Stored items
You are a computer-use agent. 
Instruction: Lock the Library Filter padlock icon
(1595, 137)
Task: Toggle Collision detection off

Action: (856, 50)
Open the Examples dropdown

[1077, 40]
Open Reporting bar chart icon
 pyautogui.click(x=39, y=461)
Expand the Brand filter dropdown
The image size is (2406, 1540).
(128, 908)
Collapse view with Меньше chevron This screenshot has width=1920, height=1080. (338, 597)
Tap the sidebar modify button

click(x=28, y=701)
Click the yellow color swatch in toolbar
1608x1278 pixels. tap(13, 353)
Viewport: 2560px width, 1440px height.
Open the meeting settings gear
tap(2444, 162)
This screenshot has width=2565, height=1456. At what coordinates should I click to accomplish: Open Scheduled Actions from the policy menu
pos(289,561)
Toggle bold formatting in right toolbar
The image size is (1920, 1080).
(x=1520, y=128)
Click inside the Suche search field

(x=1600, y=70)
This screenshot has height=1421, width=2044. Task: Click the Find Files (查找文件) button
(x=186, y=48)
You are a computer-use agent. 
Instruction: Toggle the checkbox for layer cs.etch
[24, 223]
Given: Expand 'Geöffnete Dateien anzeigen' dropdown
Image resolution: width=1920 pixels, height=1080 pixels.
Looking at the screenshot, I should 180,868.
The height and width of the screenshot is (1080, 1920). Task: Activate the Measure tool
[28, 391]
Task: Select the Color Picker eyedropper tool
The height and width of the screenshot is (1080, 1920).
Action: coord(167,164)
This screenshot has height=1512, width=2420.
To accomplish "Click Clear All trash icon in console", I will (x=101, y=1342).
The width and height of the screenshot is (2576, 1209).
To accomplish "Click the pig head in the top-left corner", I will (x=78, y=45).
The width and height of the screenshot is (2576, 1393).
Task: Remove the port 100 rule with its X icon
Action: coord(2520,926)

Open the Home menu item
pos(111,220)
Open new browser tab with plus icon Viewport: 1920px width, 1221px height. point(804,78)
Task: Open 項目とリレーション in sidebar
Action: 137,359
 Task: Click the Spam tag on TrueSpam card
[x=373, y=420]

Your assignment :: At the line containing "Open new browser", start copying. Continue exactly through the final line of the entries above and stop there.

Expected answer ::
Open new browser tab with plus icon Viewport: 1920px width, 1221px height. point(804,78)
Task: Open 項目とリレーション in sidebar
Action: 137,359
 Task: Click the Spam tag on TrueSpam card
[x=373, y=420]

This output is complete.